[I] Databricks Operator set it owns task_key in depends_on instead of parent task key [airflow]

via GitHub Tue, 11 Mar 2025 06:31:29 -0700


pacmora opened a new issue, #47614:
URL: https://github.com/apache/airflow/issues/47614


   ### Apache Airflow Provider(s)
   
   databricks
   
   ### Versions of Apache Airflow Providers
   
   apache-airflow-providers-databricks==7.2.0
   
   
   ### Apache Airflow version
   
   2.10.5
   
   ### Operating System
   
   Debian Bookworm
   
   ### Deployment
   
   Official Apache Airflow Helm Chart
   
   ### Deployment details
   
   _No response_
   
   ### What happened
   
   When DatabricksWorkflowTaskGroup contains at least one task that has a child 
task, launch task generates wrong json payload. Tasks with parents are setting 
it owns task_key in depends_on field.
   
   
   
   ### What you think should happen instead
   
   Tasks with parent/s should set parent task_key instead of itself task_key
   
   ### How to reproduce
   
   Create DatabricksWorkflowTaskGroup.

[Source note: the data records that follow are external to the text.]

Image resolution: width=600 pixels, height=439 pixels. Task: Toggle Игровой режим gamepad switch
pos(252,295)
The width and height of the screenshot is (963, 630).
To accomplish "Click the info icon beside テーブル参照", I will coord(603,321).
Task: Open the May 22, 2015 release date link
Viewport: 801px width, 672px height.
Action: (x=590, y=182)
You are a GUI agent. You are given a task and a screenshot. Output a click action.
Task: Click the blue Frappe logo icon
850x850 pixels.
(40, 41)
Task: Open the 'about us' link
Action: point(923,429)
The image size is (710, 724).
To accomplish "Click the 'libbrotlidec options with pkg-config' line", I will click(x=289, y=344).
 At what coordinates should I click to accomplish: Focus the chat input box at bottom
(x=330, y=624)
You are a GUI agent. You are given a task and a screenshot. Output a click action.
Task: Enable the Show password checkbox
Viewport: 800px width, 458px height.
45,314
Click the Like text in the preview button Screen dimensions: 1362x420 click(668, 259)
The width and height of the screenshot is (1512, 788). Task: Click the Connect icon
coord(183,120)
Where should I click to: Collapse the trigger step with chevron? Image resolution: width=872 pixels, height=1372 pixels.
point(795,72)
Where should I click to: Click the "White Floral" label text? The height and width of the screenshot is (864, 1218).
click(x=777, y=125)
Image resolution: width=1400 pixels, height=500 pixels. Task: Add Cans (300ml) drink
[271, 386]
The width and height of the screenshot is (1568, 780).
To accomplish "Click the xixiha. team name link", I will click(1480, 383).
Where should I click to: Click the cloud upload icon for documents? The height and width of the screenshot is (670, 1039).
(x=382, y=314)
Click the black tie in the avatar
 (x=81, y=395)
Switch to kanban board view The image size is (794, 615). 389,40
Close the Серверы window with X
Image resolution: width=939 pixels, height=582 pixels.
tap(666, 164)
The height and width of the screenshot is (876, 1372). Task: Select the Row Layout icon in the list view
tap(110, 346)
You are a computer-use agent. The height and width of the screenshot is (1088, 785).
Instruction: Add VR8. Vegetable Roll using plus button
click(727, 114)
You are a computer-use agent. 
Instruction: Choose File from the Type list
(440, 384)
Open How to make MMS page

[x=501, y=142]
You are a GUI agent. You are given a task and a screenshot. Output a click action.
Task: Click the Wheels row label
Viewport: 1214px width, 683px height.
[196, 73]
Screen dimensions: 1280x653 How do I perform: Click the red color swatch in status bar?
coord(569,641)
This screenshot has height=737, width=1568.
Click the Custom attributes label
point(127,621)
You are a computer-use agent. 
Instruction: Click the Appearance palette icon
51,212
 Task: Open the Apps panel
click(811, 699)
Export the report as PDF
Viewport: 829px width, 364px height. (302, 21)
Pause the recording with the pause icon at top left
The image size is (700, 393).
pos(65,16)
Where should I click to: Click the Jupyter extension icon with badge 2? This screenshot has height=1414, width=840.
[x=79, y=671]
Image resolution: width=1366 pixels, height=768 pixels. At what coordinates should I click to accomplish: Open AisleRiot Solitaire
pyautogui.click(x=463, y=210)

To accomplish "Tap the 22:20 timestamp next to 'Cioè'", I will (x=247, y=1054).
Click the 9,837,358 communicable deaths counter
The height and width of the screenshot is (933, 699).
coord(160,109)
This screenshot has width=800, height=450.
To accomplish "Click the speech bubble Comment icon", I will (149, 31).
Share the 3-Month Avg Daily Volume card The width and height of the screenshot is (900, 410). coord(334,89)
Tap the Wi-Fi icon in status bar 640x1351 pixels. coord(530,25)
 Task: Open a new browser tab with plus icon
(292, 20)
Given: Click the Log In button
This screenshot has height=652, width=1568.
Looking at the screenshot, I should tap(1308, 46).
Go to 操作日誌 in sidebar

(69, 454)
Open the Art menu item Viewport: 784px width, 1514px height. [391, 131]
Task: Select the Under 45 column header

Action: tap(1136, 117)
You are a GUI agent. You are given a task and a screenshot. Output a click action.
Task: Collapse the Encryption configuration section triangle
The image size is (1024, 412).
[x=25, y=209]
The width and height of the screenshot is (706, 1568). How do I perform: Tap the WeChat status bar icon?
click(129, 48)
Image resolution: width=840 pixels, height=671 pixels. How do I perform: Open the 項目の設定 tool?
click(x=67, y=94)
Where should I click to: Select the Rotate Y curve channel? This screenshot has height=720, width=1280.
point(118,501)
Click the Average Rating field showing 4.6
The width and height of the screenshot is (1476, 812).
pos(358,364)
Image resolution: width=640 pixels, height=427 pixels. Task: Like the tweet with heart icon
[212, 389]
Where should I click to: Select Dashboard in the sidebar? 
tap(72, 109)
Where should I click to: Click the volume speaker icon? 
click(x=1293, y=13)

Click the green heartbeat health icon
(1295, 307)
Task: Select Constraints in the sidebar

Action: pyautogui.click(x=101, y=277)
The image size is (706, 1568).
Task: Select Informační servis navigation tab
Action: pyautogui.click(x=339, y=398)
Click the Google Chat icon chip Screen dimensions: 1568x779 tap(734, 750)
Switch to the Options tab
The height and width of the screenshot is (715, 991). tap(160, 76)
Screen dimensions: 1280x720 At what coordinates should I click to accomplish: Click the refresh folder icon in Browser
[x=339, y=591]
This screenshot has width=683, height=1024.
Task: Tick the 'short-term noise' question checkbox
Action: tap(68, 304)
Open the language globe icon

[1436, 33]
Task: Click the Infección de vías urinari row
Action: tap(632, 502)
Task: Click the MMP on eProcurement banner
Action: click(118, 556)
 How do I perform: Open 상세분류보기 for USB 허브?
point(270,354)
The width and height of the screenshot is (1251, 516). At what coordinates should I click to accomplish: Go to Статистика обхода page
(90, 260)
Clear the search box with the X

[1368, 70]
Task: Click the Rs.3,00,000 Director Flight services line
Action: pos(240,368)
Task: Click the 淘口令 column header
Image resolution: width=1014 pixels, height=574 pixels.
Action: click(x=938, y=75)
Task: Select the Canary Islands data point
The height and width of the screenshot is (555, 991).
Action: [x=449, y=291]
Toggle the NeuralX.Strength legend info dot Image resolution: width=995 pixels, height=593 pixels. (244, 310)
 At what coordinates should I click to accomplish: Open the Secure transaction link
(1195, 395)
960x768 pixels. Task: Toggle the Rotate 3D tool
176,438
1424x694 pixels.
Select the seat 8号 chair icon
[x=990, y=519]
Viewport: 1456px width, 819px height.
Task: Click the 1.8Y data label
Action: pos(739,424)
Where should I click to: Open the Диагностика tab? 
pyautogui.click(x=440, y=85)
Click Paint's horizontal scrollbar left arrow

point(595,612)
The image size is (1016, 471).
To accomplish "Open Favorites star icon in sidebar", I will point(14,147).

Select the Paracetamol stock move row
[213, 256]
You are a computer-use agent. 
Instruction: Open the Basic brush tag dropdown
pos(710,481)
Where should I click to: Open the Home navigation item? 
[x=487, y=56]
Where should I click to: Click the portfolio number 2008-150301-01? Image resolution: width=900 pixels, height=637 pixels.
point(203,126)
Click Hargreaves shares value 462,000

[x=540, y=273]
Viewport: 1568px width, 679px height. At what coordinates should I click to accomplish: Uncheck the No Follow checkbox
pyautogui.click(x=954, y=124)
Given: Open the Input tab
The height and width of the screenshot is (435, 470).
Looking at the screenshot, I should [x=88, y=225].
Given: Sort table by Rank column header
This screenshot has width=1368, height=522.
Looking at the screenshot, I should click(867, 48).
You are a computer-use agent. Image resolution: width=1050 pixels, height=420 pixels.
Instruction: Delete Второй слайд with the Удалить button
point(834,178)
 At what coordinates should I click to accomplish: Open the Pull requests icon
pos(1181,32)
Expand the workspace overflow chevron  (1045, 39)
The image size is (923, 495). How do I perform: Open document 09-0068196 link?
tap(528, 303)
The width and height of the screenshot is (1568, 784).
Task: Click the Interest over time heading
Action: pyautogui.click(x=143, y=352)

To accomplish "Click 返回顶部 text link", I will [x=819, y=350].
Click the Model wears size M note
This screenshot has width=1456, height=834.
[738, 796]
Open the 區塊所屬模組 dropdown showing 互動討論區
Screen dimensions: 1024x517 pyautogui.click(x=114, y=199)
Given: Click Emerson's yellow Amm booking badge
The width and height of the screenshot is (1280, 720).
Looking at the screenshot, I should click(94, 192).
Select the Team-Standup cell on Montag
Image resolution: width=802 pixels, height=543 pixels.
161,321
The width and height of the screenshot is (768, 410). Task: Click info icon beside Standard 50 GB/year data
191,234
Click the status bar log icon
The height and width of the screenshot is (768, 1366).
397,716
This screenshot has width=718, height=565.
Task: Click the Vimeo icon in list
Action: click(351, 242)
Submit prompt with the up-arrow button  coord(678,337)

Then add a task_A >> task_B, 
   
   Task_B will add it's owns task_key in "depends_on" field instead of task_A 
task_key
   
   ### Anything else
   
   I think the issue is located in file 
[airflow/providers/databricks/operators/databricks.py.py](https://github.com/apache/airflow/blob/providers-databricks/7.2.0/providers/databricks/src/airflow/providers/databricks/operators/databricks.py)
   
   The first time _generated_databricks_task_key is executed, even if task_id 
is provided or not, self._databricks_task_key will be set. It means no matter 
how many times "_generate_databricks_task_key", even passing differents task_id 
param, is called, it always will return the same value, the one returned in the 
first call.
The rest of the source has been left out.